As I looked up the street I saw a large stone building and asked a citizen where the city jail was. He pointed to the great stone building and said, “That is the City Hall. On the top floor is the City Jail.” I remarked, “That is wonderful. That is the first jail I have ever found located as that one seems to be. It must be very bright and light and sanitary, compared to most of the prisons, which are under or almost under the ground.”

“Yes,” he replied, “it is, but it makes me shudder when I think of the awful den we had for years before that was built.”

I then strolled up and paid a visit of inspection to the jail. Reluctantly I was given an order by the police captain, directing the turnkey to grant me the privilege of looking about. The place impressed me with its cleanliness, its light and its good ventilation. He showed me first its bull-pen, one huge cell of concrete and steel, absolutely bare, where the inmates could only stand, lie down, or sit down on its concrete floor, and I remarked, “You must have as many as twenty-five in there at a time.”

“Yes, seventy-five,” he replied, and I saw again before me the vision (though it was midday), of the midnight scene of that midnight hell. Then I asked, “Where is the lodgers’ cell?”

He looked at me a little quizzically for a moment, and then showed me another cell about half as large as the bull-pen. “This is it,” he said.

It contained, as I remember, six young men or boys, I judged in their teens, and at that time of day I could not understand why they should be locked in there if they were only lodgers. So I said, “Lodgers are often forced into the bull-pen, too, are they not?” and he said, “Yes.” This lodgers’ cell, as he called it, was also absolutely bare, a stone floor the only rest for the man who must work or look for work on the morrow. But there was the Associated Charities, and if the three hundred shelterless in Seattle could have found it between nine and five o’clock, they would have been given a bed no doubt. At least a bed was offered me there.

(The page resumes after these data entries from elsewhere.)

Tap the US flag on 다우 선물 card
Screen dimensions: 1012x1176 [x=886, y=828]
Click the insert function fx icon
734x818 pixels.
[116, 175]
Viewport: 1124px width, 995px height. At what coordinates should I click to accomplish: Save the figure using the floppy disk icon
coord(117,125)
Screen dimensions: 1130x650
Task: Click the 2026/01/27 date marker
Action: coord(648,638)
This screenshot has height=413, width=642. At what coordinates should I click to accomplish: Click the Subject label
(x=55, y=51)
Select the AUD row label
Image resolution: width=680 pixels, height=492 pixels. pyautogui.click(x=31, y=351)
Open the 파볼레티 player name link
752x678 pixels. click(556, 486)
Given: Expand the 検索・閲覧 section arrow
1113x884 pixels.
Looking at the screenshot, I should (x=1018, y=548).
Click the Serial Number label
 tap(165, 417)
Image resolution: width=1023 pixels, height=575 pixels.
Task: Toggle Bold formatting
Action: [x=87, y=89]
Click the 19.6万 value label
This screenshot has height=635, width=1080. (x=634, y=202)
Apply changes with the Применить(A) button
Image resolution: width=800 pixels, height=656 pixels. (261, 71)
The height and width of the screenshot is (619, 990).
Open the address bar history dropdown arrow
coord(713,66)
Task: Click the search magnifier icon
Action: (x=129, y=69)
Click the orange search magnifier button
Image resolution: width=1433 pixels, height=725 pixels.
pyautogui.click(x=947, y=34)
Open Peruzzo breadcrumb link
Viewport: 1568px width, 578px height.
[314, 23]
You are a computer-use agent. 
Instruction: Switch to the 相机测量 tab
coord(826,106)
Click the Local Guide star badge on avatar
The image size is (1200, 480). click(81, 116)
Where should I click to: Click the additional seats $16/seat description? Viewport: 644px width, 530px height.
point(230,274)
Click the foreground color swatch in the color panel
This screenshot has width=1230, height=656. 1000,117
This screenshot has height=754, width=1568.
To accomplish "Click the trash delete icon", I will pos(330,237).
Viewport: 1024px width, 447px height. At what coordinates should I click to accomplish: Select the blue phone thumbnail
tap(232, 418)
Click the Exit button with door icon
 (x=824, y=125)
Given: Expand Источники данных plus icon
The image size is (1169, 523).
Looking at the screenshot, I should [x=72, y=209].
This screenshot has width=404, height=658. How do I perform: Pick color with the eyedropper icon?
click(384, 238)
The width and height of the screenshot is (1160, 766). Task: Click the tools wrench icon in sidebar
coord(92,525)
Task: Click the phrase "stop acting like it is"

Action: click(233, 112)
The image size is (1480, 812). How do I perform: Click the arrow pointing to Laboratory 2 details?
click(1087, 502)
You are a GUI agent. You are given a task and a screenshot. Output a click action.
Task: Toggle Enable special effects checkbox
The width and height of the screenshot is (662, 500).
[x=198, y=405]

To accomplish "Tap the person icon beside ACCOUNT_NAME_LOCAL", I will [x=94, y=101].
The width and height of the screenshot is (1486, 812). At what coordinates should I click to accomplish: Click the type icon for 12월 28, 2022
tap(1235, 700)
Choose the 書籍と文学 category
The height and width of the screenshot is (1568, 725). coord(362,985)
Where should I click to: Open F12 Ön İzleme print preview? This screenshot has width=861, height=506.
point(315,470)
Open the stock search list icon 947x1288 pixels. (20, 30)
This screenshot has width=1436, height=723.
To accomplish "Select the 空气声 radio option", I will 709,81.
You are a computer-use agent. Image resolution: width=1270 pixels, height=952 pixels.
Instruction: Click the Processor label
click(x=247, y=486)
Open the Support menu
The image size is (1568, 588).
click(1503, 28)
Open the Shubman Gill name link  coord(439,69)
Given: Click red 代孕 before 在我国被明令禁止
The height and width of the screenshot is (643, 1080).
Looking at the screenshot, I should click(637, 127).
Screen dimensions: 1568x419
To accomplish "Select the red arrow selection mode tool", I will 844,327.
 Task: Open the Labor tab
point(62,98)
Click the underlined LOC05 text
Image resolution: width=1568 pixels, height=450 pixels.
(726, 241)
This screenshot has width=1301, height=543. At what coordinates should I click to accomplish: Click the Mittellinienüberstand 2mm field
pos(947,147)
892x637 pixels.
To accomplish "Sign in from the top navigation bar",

Then my turnkey tapped slightly on a solid steel door of a solid steel cell. The only possible means for the ingress and egress of air to this dungeon was a small opening about half as large as an envelope. If I am not mistaken there was a slide door on that opening which could be closed, too, a device which is on all other similar torture chambers I have seen. He lightly tapped on the door, in a subdued way, with an expression as though he ought not to speak but must, and with an assumed, non-consequential smile, he said scarcely above a whisper, “There is a man in there.”

“What is he in there for?” I asked.

“They are trying to make him tell something they think he knows.”